While one million people visit A&E with chest pain every year, only 188,000 of them are heart attacks. It is believed a test like this will mean that those most at risk will receive the most effective treatment quicker.
This research builds on previous analysis from the same test, where it was shown that it could double diagnosis rates of heart attacks in women.
Professor Jeremy Pearson, Associate Medical Director of the British Heart Foundation, said: “A faster, more accurate diagnosis of whether chest pain is caused by a heart attack would be better for patients and save the NHS money. We want to ensure no heart attack diagnosis is missed but we equally don’t want to see people go through unnecessary tests and spend extended periods in hospital unless it is essential.

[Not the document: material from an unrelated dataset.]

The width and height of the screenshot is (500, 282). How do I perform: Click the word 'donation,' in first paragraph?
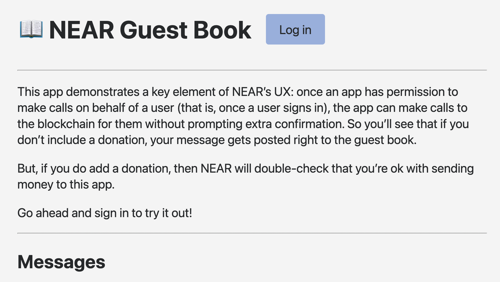tap(123, 140)
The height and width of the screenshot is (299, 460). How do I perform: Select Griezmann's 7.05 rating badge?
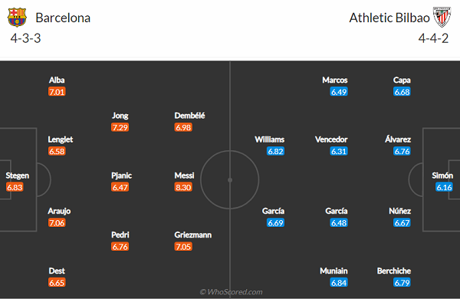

“No-one wants to be in hospital unless they have to be. What’s important about this study is that the evidence shows you can quickly and confidently rule out a heart attack without compromising patient safety.”
Dr Atul Atand, a researcher on the study and physician at the Edinburgh Infirmary, told the BBC: “It’s really exciting. When you look at patients who come to medical wards with chest pain, 80% are going home 12 hours later. This avoids the hassle, cost and patient, stress.”